With this backdrop in mind, here are few tips for potential sellers to consider in the initial stage of a sale transaction:
- First of all — and this is probably pretty obvious — address deal structure very early in the negotiation process; if you own a C corporation, for example, and the “double tax” hit will be too much to make a deal attractive enough for you, then be sure this is clear to potential buyers at the outset. I’ve seen many sellers and potential buyers “strike a deal” for a purchase and sale of the business without considering whether it should be an asset or stock deal and then the deal falls apart in term sheet negotiations.
- For owners of C corporations, consider whether there may be personal goodwill of the owners that can be sold. In the right circumstances, a sale of personal goodwill may help tremendously with the tax bite if the right facts are present.
- If you’re a seller and your potential buyer insists on a stock deal due to concerns over risk, consider evaluating insurance to cover breaches of representations and warranties. Perhaps such insurance could get a buyer comfortable with a stock deal when the buyer wouldn’t otherwise be. (Keep in mind that this insurance isn’t cheap.)
- Identify any “warts” on your company as early as possible – when you get to the point of looking for a buyer, most potential issues that could be concerns for buyers are probably in place and you may not have much control over them. But to the extent you do have control, try to get things in good order. If a sale is a year or more away, identify any potential liability issues and try to address them; get books, records, and contracts in order; and consider having your law firm perform some “due diligence” (i.e., a thorough investigation) of the type that a potential buyer will be doing to help identify problems and how to solve, mitigate, or appropriately disclose them. Don’t underestimate how much time it can take to simply collect and copy all of the documents connected to your business, much less try to figure out what might be missing or inconsistent or problematic just days before a deal is scheduled to close.
- Get your lawyer and CPA involved at an early stage of negotiations. Too frequently an owner will come to his or her lawyer and CPA with a signed term sheet (all too often copied and pasted from some dubious online source) and say, “Here is the deal we agreed on – make this happen!” If the term sheet fails to include key protections for the seller or actually includes terms extremely unfavorable to the seller and the seller was unaware of it, perhaps because he or she was focused mainly on the economic terms, it is probably too late to get more favorable terms in the purchase agreement without a lot of arm-twisting.
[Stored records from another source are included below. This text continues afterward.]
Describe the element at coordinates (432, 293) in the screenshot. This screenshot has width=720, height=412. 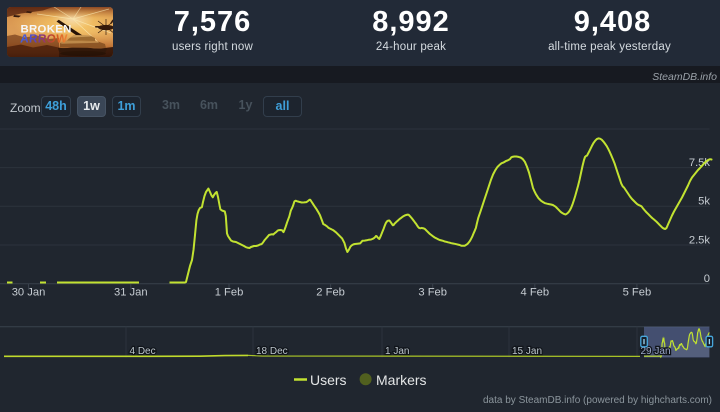
I see `svg-text: 3 Feb` at that location.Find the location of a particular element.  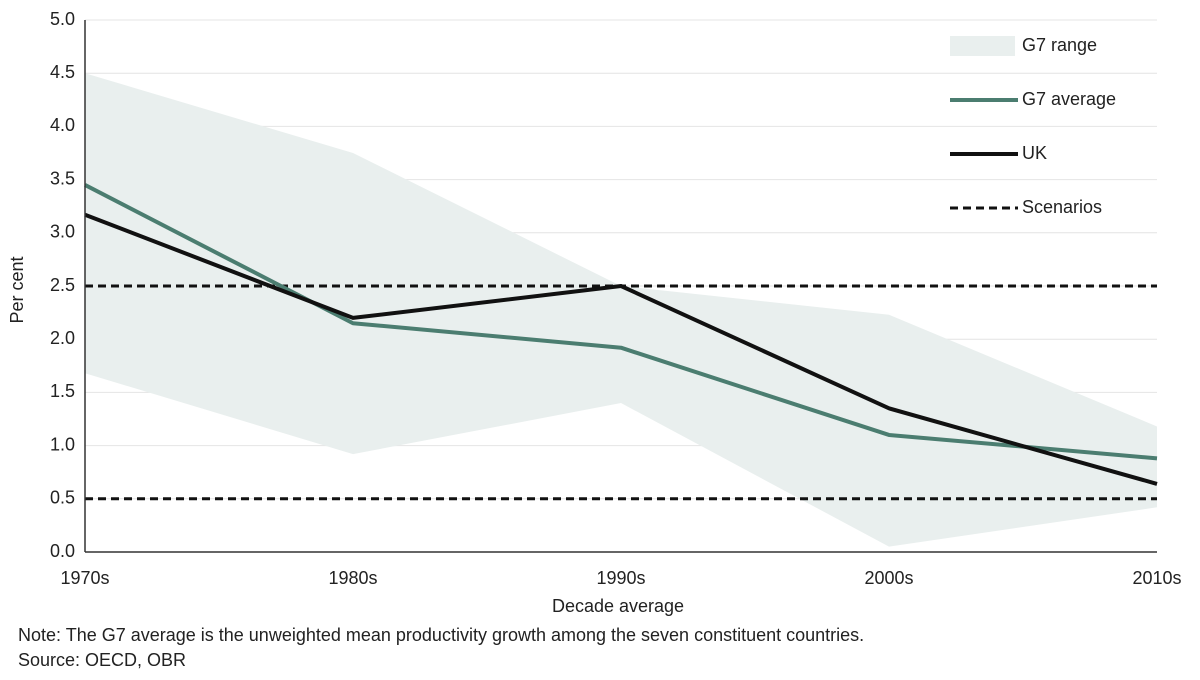

x-tick-label: 2000s is located at coordinates (888, 578).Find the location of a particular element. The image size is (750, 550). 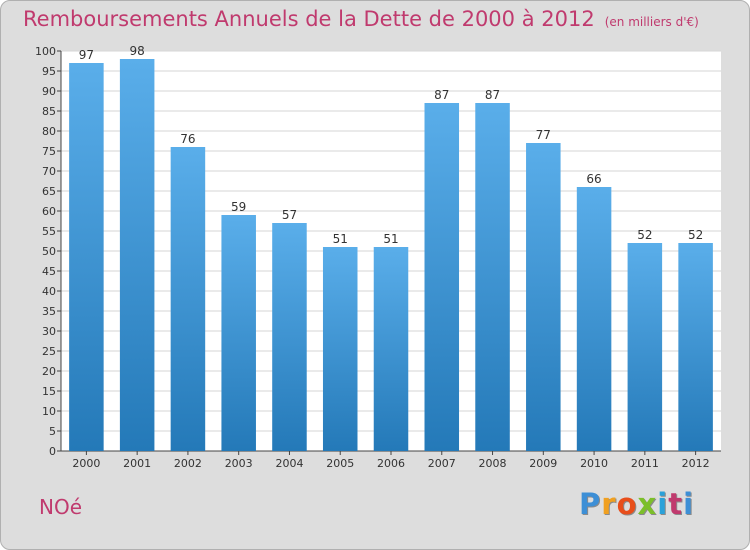

proxiti-logo: Proxiti is located at coordinates (636, 504).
Consider your estate plan a few years before you decide to sell, if possible. Often, substantial wealth can be passed to future generations upon a sale while minimizing estate and gift taxes if planning is done early enough. However, it’s much harder to accomplish such results if no planning is done until the time of a sale.
Footnotes
[1] There are ways for a buyer to get around this by, for example, making a Code 338(h)(10) election for an S corporation so that the transaction is treated as an asset purchase for tax purposes, stepping up the buyer’s basis to reflect the purchase price, or making a Code 754 election for an entity taxed as a partnership to equalize a new partner’s outside and inside basis.
[2] Buyers can become responsible for liabilities under certain successor liability theories but, generally speaking, asset deals pose little risk of successor liability.
This article is for general information only. The information presented should not be construed to be formal legal advice nor the formation of a lawyer/client relationship.